SET PROBLEM:
In the forum post about projecting gradients onto a hypersphere's tangent plane, what does the symbol g stand for in the projection formula?
-------- DOCUMENT PASSAGE
Help with Projecting Gradients onto a Hypersphere's Tangent Plane

Hi everyone,

I am training a neural network with a loss function denoted as L. I aim to constrain the network’s outputs (z) such that they lie on a hypersphere of dimension d.
To maintain a valid training framework, I need the backpropagated gradients to respect this constraint, meaning they should be tangent to the hypersphere at the corresponding points.
To achieve this, I plan to project the gradients ∂L/∂z, where z is the network’s output, onto the tangent plane of the hypersphere. Based on my understanding, this projection can be computed as:

g_tangent=g−(g⋅z_normalized) z_normalized,

where g=∂L/∂z and z_normalized is the normalized version of z.

However, I’m having difficulty accessing these gradients, modifying them, and ensuring the loss is properly backpropagated after applying this projection.

I’d greatly appreciate any feedback, suggestions, or guidance on implementing this process. Thank you so much for your help!
----------------
-------- DATA PROVIDED
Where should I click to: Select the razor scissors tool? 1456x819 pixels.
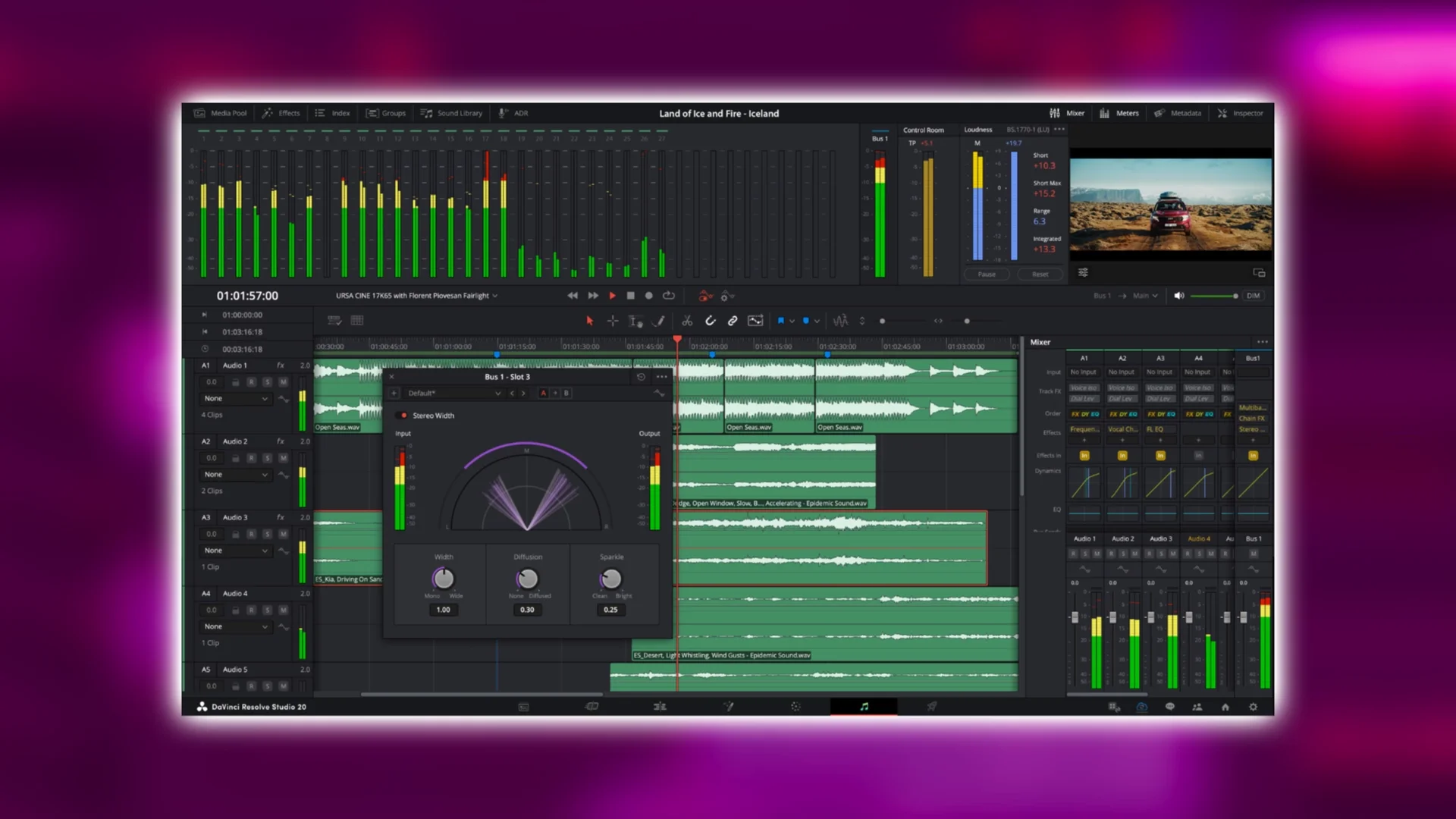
----------------
CORRECT RESPONSE:
g is ∂L/∂z, the gradient of the loss L with respect to the network's output z.